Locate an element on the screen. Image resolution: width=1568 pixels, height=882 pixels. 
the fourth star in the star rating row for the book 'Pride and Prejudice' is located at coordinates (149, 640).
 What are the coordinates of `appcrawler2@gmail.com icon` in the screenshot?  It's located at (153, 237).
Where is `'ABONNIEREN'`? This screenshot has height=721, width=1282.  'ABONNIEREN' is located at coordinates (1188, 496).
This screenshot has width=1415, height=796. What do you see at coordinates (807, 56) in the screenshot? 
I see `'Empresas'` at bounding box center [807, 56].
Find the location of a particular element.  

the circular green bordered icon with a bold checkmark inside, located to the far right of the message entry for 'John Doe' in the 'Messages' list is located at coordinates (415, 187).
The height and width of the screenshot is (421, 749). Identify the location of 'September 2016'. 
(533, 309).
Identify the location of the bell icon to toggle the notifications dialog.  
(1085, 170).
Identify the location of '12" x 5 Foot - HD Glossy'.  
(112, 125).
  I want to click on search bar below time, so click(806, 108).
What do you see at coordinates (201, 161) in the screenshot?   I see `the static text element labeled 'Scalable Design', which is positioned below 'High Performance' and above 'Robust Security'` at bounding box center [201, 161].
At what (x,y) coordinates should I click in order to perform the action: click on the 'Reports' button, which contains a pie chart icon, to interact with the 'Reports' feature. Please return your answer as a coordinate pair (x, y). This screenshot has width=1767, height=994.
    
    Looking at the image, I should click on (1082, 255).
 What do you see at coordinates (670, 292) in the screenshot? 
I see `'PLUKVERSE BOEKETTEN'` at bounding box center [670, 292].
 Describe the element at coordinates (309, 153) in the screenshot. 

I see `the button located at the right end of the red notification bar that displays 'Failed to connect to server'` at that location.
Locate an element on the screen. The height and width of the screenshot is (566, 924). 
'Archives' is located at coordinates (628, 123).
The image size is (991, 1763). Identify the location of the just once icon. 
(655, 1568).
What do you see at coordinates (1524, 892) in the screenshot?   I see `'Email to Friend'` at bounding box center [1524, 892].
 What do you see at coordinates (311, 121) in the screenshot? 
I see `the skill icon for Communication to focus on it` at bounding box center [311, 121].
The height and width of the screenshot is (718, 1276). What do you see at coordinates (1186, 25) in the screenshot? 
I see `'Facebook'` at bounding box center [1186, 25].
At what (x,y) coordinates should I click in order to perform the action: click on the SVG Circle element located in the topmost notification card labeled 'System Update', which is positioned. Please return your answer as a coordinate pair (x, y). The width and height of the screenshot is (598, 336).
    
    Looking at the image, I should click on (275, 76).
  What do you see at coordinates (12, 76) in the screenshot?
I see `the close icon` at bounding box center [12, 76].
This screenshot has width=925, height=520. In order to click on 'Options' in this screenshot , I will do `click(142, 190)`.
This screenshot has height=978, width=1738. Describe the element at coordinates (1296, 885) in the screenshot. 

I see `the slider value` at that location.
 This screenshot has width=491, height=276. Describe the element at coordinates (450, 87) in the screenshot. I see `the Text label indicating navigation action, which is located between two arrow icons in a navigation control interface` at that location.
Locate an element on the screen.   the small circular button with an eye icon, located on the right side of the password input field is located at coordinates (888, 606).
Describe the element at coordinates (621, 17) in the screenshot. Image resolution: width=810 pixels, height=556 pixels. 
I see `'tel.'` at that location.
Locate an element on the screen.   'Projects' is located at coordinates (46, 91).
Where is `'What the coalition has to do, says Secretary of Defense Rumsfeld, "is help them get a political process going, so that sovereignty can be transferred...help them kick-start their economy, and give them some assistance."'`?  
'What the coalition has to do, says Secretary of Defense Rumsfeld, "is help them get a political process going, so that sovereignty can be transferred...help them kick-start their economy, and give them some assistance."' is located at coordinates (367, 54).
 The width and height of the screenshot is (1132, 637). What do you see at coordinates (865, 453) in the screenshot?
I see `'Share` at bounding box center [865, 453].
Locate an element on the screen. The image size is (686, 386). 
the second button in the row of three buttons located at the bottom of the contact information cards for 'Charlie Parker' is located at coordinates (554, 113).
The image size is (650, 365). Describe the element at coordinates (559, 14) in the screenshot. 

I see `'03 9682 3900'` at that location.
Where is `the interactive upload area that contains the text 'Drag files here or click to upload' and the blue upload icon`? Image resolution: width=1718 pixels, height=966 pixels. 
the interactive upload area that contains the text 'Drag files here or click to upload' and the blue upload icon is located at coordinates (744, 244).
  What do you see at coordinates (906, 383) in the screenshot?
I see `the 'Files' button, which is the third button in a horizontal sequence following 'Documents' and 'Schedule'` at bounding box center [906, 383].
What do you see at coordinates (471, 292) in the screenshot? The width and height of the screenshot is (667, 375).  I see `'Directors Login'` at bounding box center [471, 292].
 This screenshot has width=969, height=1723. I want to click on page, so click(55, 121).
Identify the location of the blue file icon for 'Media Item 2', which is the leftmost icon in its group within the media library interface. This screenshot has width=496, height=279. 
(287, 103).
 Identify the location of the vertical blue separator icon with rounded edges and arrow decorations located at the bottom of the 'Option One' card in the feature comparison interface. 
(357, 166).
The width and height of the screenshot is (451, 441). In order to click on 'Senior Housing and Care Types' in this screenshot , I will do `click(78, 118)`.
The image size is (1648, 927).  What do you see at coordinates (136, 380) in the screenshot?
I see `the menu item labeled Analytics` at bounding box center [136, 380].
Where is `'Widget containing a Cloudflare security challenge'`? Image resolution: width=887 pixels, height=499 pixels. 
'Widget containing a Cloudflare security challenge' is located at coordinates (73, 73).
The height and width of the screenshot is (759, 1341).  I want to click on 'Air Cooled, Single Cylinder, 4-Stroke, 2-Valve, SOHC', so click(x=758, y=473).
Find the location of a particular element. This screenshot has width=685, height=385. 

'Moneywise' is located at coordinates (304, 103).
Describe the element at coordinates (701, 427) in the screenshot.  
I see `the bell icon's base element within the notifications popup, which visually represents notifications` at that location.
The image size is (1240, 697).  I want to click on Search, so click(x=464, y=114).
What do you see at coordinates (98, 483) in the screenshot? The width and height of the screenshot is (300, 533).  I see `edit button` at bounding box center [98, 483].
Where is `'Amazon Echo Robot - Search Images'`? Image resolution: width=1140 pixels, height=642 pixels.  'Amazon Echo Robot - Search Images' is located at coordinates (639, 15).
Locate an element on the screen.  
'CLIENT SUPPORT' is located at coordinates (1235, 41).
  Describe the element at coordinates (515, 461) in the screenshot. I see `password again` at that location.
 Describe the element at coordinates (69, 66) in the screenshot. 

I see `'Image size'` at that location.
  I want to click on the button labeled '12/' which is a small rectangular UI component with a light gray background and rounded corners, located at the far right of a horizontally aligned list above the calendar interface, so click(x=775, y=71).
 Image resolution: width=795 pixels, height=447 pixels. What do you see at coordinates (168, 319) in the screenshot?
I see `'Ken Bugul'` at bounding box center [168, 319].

-.-.-

Convert the data above into a JSON list of strings, with each line as its own string and blank lines omitted.

RESPONSE TO THE EXERCISE:
[
  "Locate an element on the screen. Image resolution: width=1568 pixels, height=882 pixels. ",
  "the fourth star in the star rating row for the book 'Pride and Prejudice' is located at coordinates (149, 640).",
  " What are the coordinates of `appcrawler2@gmail.com icon` in the screenshot?  It's located at (153, 237).",
  "Where is `'ABONNIEREN'`? This screenshot has height=721, width=1282.  'ABONNIEREN' is located at coordinates (1188, 496).",
  "This screenshot has width=1415, height=796. What do you see at coordinates (807, 56) in the screenshot? ",
  "I see `'Empresas'` at bounding box center [807, 56].",
  "Find the location of a particular element.  ",
  "the circular green bordered icon with a bold checkmark inside, located to the far right of the message entry for 'John Doe' in the 'Messages' list is located at coordinates (415, 187).",
  "The height and width of the screenshot is (421, 749). Identify the location of 'September 2016'. ",
  "(533, 309).",
  "Identify the location of the bell icon to toggle the notifications dialog.  ",
  "(1085, 170).",
  "Identify the location of '12\" x 5 Foot - HD Glossy'.  ",
  "(112, 125).",
  "  I want to click on search bar below time, so click(806, 108).",
  "What do you see at coordinates (201, 161) in the screenshot?   I see `the static text element labeled 'Scalable Design', which is positioned below 'High Performance' and above 'Robust Security'` at bounding box center [201, 161].",
  "At what (x,y) coordinates should I click in order to perform the action: click on the 'Reports' button, which contains a pie chart icon, to interact with the 'Reports' feature. Please return your answer as a coordinate pair (x, y). This screenshot has width=1767, height=994.",
  "    Looking at the image, I should click on (1082, 255).",
  " What do you see at coordinates (670, 292) in the screenshot? ",
  "I see `'PLUKVERSE BOEKETTEN'` at bounding box center [670, 292].",
  " Describe the element at coordinates (309, 153) in the screenshot. ",
  "I see `the button located at the right end of the red notification bar that displays 'Failed to connect to server'` at that location.",
  "Locate an element on the screen. The height and width of the screenshot is (566, 924). ",
  "'Archives' is located at coordinates (628, 123).",
  "The image size is (991, 1763). Identify the location of the just once icon. ",
  "(655, 1568).",
  "What do you see at coordinates (1524, 892) in the screenshot?   I see `'Email to Friend'` at bounding box center [1524, 892].",
  " What do you see at coordinates (311, 121) in the screenshot? ",
  "I see `the skill icon for Communication to focus on it` at bounding box center [311, 121].",
  "The height and width of the screenshot is (718, 1276). What do you see at coordinates (1186, 25) in the screenshot? ",
  "I see `'Facebook'` at bounding box center [1186, 25].",
  "At what (x,y) coordinates should I click in order to perform the action: click on the SVG Circle element located in the topmost notification card labeled 'System Update', which is positioned. Please return your answer as a coordinate pair (x, y). The width and height of the screenshot is (598, 336).",
  "    Looking at the image, I should click on (275, 76).",
  "  What do you see at coordinates (12, 76) in the screenshot?",
  "I see `the close icon` at bounding box center [12, 76].",
  "This screenshot has width=925, height=520. In order to click on 'Options' in this screenshot , I will do `click(142, 190)`.",
  "This screenshot has height=978, width=1738. Describe the element at coordinates (1296, 885) in the screenshot. ",
  "I see `the slider value` at that location.",
  " This screenshot has width=491, height=276. Describe the element at coordinates (450, 87) in the screenshot. I see `the Text label indicating navigation action, which is located between two arrow icons in a navigation control interface` at that location.",
  "Locate an element on the screen.   the small circular button with an eye icon, located on the right side of the password input field is located at coordinates (888, 606).",
  "Describe the element at coordinates (621, 17) in the screenshot. Image resolution: width=810 pixels, height=556 pixels. ",
  "I see `'tel.'` at that location.",
  "Locate an element on the screen.   'Projects' is located at coordinates (46, 91).",
  "Where is `'What the coalition has to do, says Secretary of Defense Rumsfeld, \"is help them get a political process going, so that sovereignty can be transferred...help them kick-start their economy, and give them some assistance.\"'`?  ",
  "'What the coalition has to do, says Secretary of Defense Rumsfeld, \"is help them get a political process going, so that sovereignty can be transferred...help them kick-start their economy, and give them some assistance.\"' is located at coordinates (367, 54).",
  " The width and height of the screenshot is (1132, 637). What do you see at coordinates (865, 453) in the screenshot?",
  "I see `'Share` at bounding box center [865, 453].",
  "Locate an element on the screen. The image size is (686, 386). ",
  "the second button in the row of three buttons located at the bottom of the contact information cards for 'Charlie Parker' is located at coordinates (554, 113).",
  "The image size is (650, 365). Describe the element at coordinates (559, 14) in the screenshot. ",
  "I see `'03 9682 3900'` at that location.",
  "Where is `the interactive upload area that contains the text 'Drag files here or click to upload' and the blue upload icon`? Image resolution: width=1718 pixels, height=966 pixels. ",
  "the interactive upload area that contains the text 'Drag files here or click to upload' and the blue upload icon is located at coordinates (744, 244).",
  "  What do you see at coordinates (906, 383) in the screenshot?",
  "I see `the 'Files' button, which is the third button in a horizontal sequence following 'Documents' and 'Schedule'` at bounding box center [906, 383].",
  "What do you see at coordinates (471, 292) in the screenshot? The width and height of the screenshot is (667, 375).  I see `'Directors Login'` at bounding box center [471, 292].",
  " This screenshot has width=969, height=1723. I want to click on page, so click(55, 121).",
  "Identify the location of the blue file icon for 'Media Item 2', which is the leftmost icon in its group within the media library interface. This screenshot has width=496, height=279. ",
  "(287, 103).",
  " Identify the location of the vertical blue separator icon with rounded edges and arrow decorations located at the bottom of the 'Option One' card in the feature comparison interface. ",
  "(357, 166).",
  "The width and height of the screenshot is (451, 441). In order to click on 'Senior Housing and Care Types' in this screenshot , I will do `click(78, 118)`.",
  "The image size is (1648, 927).  What do you see at coordinates (136, 380) in the screenshot?",
  "I see `the menu item labeled Analytics` at bounding box center [136, 380].",
  "Where is `'Widget containing a Cloudflare security challenge'`? Image resolution: width=887 pixels, height=499 pixels. ",
  "'Widget containing a Cloudflare security challenge' is located at coordinates (73, 73).",
  "The height and width of the screenshot is (759, 1341).  I want to click on 'Air Cooled, Single Cylinder, 4-Stroke, 2-Valve, SOHC', so click(x=758, y=473).",
  "Find the location of a particular element. This screenshot has width=685, height=385. ",
  "'Moneywise' is located at coordinates (304, 103).",
  "Describe the element at coordinates (701, 427) in the screenshot.  ",
  "I see `the bell icon's base element within the notifications popup, which visually represents notifications` at that location.",
  "The image size is (1240, 697).  I want to click on Search, so click(x=464, y=114).",
  "What do you see at coordinates (98, 483) in the screenshot? The width and height of the screenshot is (300, 533).  I see `edit button` at bounding box center [98, 483].",
  "Where is `'Amazon Echo Robot - Search Images'`? Image resolution: width=1140 pixels, height=642 pixels.  'Amazon Echo Robot - Search Images' is located at coordinates (639, 15).",
  "Locate an element on the screen.  ",
  "'CLIENT SUPPORT' is located at coordinates (1235, 41).",
  "  Describe the element at coordinates (515, 461) in the screenshot. I see `password again` at that location.",
  " Describe the element at coordinates (69, 66) in the screenshot. ",
  "I see `'Image size'` at that location.",
  "  I want to click on the button labeled '12/' which is a small rectangular UI component with a light gray background and rounded corners, located at the far right of a horizontally aligned list above the calendar interface, so click(x=775, y=71).",
  " Image resolution: width=795 pixels, height=447 pixels. What do you see at coordinates (168, 319) in the screenshot?",
  "I see `'Ken Bugul'` at bounding box center [168, 319]."
]